Exercise a: Copy the passage on civil liberties word for word.

Given passage:
Start of Block

Civil Liberties are personal guarantees and freedoms that the government cannot abridge, either by law or by judicial interpretation. Though the scope of the term differs amongst various countries, some examples of civil liberties include the freedom from torture and death, the right to liberty and security, freedom of conscience, freedom of press, freedom of religion, freedom of expression, freedom of assembly, freedom of speech, the right to privacy, the right to equal treatment and due process and the right to a fair trial and the right to life. Other civil liberties include the right to own property, the right to defend oneself, and the right to bodily integrity. Within the distinctions between civil liberties and other types of liberty, distinctions exist between positive liberty/positive rights and negative liberty/negative rights.

End of Block

Exercise materials:
Start of Block

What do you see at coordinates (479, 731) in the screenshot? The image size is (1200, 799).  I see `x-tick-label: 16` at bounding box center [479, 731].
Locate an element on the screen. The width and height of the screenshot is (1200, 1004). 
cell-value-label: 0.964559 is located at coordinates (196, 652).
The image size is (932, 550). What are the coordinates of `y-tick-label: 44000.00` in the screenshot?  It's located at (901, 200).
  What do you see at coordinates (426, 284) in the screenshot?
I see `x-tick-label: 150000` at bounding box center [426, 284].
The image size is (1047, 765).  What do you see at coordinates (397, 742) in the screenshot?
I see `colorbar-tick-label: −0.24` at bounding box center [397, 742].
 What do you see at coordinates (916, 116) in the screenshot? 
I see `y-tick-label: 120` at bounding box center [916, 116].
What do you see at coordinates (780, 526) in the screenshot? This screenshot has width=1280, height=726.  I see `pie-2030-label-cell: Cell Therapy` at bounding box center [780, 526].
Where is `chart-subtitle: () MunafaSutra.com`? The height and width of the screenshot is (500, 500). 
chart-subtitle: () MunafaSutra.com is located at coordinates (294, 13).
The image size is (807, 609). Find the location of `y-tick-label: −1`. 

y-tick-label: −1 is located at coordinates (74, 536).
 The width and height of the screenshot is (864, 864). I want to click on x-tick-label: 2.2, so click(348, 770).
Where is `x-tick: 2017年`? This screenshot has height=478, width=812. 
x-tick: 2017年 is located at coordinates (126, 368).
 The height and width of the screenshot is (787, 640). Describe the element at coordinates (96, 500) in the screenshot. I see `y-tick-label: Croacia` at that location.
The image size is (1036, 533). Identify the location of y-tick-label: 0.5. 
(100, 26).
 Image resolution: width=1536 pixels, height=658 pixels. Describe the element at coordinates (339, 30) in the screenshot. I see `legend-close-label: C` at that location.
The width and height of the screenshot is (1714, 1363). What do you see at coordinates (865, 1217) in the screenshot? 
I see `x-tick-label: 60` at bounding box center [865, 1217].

End of Block

Exercise b: Edit the rows from the one containing "The image size is (807, 609)." down to the one containing "Image resolution: width=1536", replacing "the location of" with "the position of" and keeping everything else the same. Return only those rows.

Exercise answer a:
Civil Liberties are personal guarantees and freedoms that the government cannot abridge, either by law or by judicial interpretation. Though the scope of the term differs amongst various countries, some examples of civil liberties include the freedom from torture and death, the right to liberty and security, freedom of conscience, freedom of press, freedom of religion, freedom of expression, freedom of assembly, freedom of speech, the right to privacy, the right to equal treatment and due process and the right to a fair trial and the right to life. Other civil liberties include the right to own property, the right to defend oneself, and the right to bodily integrity. Within the distinctions between civil liberties and other types of liberty, distinctions exist between positive liberty/positive rights and negative liberty/negative rights.

Exercise answer b:
The image size is (807, 609). Find the position of `y-tick-label: −1`. 

y-tick-label: −1 is located at coordinates (74, 536).
 The width and height of the screenshot is (864, 864). I want to click on x-tick-label: 2.2, so click(348, 770).
Where is `x-tick: 2017年`? This screenshot has height=478, width=812. 
x-tick: 2017年 is located at coordinates (126, 368).
 The height and width of the screenshot is (787, 640). Describe the element at coordinates (96, 500) in the screenshot. I see `y-tick-label: Croacia` at that location.
The image size is (1036, 533). Identify the position of y-tick-label: 0.5. 
(100, 26).
 Image resolution: width=1536 pixels, height=658 pixels. Describe the element at coordinates (339, 30) in the screenshot. I see `legend-close-label: C` at that location.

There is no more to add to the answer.